» What is required:
Only one stretch of the records below should be repeated. It starts with the line containing "Чехлы ДЕНЬГИ (890, 2198)" and goes on through the line containing "Чехлы с дизайном (412, 114)", exactly as written.

» Source material:
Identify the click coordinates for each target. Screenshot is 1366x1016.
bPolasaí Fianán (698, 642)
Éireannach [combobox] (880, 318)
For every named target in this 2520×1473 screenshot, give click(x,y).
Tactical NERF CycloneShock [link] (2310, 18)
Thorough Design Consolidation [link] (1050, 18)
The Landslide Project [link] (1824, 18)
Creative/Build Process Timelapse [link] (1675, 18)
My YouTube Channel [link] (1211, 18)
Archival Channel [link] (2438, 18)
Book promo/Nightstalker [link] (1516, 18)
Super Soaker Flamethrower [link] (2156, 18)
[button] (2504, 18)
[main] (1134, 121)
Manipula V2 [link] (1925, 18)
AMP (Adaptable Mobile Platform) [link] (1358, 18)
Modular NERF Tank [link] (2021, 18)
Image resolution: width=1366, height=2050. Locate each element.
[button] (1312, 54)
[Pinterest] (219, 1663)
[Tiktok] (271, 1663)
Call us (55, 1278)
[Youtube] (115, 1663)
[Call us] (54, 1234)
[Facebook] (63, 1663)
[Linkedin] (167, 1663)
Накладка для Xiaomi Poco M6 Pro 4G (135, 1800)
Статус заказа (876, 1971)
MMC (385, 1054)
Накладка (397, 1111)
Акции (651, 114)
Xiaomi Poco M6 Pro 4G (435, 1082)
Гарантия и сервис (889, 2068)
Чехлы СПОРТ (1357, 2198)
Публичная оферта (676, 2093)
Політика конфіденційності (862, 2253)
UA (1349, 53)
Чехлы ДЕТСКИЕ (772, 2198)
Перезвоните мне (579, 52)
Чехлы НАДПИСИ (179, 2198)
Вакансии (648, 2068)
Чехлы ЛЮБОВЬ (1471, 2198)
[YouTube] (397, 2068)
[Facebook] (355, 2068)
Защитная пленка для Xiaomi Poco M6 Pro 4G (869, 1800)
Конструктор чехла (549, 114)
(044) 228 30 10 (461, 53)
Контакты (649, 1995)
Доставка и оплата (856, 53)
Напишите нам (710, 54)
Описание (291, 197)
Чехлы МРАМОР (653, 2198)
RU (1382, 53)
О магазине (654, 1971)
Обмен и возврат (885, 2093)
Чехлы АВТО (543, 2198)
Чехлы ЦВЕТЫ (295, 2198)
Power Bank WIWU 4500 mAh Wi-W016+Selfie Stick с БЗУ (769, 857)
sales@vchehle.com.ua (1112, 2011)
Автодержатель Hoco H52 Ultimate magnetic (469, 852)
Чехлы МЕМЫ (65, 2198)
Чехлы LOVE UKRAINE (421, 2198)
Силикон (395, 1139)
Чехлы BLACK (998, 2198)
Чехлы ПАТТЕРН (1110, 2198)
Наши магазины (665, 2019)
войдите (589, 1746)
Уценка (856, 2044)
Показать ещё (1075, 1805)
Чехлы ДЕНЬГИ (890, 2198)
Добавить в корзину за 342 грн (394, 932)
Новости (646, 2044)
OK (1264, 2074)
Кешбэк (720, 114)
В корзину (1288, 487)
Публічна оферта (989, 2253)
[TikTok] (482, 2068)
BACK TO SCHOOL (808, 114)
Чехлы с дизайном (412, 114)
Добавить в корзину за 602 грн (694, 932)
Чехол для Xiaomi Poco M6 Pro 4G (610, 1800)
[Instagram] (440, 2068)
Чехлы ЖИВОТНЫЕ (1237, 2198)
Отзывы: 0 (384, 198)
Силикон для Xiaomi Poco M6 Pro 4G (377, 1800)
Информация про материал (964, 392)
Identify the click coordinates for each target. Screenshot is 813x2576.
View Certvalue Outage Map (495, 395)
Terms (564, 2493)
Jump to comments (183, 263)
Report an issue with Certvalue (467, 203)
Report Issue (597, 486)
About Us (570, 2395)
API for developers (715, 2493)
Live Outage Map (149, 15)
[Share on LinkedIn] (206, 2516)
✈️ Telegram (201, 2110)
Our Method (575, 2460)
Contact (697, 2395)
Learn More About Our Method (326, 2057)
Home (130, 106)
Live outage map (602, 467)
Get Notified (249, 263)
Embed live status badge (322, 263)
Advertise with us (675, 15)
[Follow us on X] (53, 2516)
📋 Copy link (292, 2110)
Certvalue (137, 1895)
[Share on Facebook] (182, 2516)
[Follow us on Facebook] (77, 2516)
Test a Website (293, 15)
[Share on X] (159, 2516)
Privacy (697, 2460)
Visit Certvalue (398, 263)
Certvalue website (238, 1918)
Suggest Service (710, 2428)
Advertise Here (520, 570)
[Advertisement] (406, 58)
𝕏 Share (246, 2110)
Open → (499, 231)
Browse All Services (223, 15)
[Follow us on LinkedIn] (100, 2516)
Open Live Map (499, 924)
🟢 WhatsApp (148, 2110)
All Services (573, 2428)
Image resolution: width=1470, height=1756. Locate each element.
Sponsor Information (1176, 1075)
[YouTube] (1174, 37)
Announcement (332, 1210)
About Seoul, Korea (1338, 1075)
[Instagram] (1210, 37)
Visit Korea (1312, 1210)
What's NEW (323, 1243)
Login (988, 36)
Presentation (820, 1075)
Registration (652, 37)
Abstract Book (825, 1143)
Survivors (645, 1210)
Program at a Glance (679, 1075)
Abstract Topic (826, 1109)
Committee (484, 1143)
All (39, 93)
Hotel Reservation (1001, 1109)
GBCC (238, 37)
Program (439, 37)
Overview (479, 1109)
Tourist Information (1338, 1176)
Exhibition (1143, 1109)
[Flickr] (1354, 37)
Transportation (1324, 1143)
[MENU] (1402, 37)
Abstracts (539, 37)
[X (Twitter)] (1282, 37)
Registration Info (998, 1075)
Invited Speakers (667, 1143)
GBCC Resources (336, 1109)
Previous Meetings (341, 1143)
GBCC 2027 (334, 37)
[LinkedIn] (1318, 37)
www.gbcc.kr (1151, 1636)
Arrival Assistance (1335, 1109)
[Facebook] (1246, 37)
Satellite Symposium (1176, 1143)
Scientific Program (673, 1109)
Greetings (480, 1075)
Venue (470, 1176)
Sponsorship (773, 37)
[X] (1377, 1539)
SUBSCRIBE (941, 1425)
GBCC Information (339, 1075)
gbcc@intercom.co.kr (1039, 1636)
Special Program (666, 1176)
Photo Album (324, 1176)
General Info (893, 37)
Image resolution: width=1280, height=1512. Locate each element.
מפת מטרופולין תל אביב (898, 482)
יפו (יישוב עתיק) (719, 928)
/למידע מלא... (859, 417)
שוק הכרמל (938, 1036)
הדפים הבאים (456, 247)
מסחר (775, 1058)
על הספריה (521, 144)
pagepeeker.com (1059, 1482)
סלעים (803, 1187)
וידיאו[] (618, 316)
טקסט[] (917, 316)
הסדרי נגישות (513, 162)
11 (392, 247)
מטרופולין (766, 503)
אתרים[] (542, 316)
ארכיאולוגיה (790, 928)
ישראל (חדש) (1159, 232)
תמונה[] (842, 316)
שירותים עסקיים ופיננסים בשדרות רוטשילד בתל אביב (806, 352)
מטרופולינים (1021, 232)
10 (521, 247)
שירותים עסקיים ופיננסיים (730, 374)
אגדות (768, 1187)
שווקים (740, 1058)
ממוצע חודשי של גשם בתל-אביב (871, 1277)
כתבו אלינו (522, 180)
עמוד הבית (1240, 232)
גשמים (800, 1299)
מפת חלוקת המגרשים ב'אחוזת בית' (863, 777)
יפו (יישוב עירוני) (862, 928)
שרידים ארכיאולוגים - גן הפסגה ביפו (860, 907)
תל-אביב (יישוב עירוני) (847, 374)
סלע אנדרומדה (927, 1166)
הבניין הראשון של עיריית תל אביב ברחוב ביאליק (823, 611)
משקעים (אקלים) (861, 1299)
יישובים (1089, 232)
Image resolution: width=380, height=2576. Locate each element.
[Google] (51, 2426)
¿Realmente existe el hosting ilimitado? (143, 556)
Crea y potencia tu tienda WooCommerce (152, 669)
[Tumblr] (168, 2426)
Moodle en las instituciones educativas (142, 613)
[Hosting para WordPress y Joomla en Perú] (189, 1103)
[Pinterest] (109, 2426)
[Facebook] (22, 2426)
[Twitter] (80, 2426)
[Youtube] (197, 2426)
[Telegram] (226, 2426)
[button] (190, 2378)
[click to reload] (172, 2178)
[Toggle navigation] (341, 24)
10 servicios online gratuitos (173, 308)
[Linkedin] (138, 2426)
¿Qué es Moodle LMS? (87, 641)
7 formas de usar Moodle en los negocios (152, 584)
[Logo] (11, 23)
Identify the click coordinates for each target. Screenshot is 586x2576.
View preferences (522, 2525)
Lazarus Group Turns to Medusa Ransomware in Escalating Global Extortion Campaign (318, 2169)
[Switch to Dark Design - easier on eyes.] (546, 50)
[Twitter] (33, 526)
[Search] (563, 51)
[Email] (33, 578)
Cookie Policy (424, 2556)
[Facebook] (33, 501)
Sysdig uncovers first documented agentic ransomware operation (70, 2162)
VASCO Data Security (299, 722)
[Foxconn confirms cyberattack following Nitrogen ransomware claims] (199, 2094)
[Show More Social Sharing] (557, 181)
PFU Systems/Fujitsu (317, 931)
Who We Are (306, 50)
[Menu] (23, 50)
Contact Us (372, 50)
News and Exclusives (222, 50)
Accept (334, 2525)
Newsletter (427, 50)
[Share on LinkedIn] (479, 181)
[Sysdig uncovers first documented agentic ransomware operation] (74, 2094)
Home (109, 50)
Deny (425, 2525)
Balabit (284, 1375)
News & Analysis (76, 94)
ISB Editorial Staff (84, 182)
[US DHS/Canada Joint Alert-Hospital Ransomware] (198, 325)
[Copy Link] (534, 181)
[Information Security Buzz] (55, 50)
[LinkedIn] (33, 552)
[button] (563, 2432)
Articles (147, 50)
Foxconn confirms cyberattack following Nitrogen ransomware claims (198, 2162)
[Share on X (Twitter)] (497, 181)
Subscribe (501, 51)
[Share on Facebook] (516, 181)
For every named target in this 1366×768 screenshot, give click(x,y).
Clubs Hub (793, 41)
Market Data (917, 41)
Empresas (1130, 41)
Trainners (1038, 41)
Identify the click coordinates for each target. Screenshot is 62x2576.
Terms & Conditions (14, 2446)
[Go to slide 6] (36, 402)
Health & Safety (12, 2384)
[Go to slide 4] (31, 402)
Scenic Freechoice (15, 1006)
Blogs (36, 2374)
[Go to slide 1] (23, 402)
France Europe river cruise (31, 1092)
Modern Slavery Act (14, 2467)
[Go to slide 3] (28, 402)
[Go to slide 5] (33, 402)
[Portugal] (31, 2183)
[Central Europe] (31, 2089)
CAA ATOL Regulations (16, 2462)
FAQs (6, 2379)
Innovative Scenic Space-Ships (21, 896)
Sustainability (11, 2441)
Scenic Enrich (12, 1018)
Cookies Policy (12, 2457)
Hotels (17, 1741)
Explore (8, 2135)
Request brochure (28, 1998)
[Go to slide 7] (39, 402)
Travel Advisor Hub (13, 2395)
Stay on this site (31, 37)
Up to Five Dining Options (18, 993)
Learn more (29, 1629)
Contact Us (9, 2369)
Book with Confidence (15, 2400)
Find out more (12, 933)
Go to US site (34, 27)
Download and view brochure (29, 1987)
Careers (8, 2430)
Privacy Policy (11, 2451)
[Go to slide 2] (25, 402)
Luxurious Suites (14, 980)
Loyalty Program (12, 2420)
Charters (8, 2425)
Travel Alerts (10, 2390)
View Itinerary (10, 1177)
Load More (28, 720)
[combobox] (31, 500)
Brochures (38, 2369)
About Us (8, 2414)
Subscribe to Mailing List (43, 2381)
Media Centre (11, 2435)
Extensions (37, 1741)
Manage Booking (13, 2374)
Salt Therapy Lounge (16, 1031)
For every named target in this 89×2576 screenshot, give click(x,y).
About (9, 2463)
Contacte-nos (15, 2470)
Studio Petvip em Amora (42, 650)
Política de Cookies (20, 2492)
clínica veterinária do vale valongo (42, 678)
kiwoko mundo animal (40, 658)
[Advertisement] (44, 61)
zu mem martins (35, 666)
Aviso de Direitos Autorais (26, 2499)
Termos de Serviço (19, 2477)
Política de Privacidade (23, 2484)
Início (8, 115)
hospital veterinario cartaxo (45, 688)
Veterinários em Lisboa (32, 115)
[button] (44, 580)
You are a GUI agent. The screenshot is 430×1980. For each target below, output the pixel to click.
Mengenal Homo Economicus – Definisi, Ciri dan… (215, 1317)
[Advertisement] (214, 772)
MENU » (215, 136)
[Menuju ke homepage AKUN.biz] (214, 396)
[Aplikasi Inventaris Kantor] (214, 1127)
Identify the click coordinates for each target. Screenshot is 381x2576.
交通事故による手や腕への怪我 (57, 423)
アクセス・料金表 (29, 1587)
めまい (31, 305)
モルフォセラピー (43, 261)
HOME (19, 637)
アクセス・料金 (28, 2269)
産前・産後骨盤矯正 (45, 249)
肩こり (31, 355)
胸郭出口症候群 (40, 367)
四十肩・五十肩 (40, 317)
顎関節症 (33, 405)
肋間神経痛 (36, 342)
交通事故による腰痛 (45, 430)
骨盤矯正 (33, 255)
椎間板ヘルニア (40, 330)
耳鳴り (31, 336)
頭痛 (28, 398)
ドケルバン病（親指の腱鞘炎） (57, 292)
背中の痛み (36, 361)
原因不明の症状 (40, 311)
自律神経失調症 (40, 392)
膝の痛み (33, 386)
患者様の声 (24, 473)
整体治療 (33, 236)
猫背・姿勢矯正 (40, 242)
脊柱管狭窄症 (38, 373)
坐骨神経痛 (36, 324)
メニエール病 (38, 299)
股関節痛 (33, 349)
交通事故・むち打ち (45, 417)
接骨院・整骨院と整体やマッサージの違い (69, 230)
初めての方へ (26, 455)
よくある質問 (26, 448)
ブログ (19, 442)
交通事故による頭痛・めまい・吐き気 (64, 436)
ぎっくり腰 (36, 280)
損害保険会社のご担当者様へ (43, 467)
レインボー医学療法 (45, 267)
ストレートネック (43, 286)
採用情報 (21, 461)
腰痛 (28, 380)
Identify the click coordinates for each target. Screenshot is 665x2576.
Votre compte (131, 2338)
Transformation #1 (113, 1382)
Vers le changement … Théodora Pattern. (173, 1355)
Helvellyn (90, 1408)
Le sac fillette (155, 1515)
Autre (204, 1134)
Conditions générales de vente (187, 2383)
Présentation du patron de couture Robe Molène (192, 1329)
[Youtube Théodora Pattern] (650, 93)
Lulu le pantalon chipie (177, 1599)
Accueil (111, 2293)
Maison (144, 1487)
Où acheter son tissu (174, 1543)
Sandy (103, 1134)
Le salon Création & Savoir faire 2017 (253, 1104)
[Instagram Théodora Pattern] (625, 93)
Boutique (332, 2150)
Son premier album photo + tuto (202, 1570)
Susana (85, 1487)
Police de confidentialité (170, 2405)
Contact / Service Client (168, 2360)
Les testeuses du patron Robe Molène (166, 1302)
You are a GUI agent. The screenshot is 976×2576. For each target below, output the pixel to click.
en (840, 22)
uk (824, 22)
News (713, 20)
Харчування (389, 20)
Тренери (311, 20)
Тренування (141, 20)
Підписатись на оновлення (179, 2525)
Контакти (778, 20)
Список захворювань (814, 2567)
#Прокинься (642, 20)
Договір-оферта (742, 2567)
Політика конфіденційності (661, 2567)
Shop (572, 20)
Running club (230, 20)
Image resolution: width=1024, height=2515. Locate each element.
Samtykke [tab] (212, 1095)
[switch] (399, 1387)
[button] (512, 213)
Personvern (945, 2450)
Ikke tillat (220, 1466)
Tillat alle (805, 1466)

» Response to this exercise:
Чехлы ДЕНЬГИ (890, 2198)
Добавить в корзину за 342 грн (394, 932)
Новости (646, 2044)
OK (1264, 2074)
Кешбэк (720, 114)
В корзину (1288, 487)
Публічна оферта (989, 2253)
[TikTok] (482, 2068)
BACK TO SCHOOL (808, 114)
Чехлы с дизайном (412, 114)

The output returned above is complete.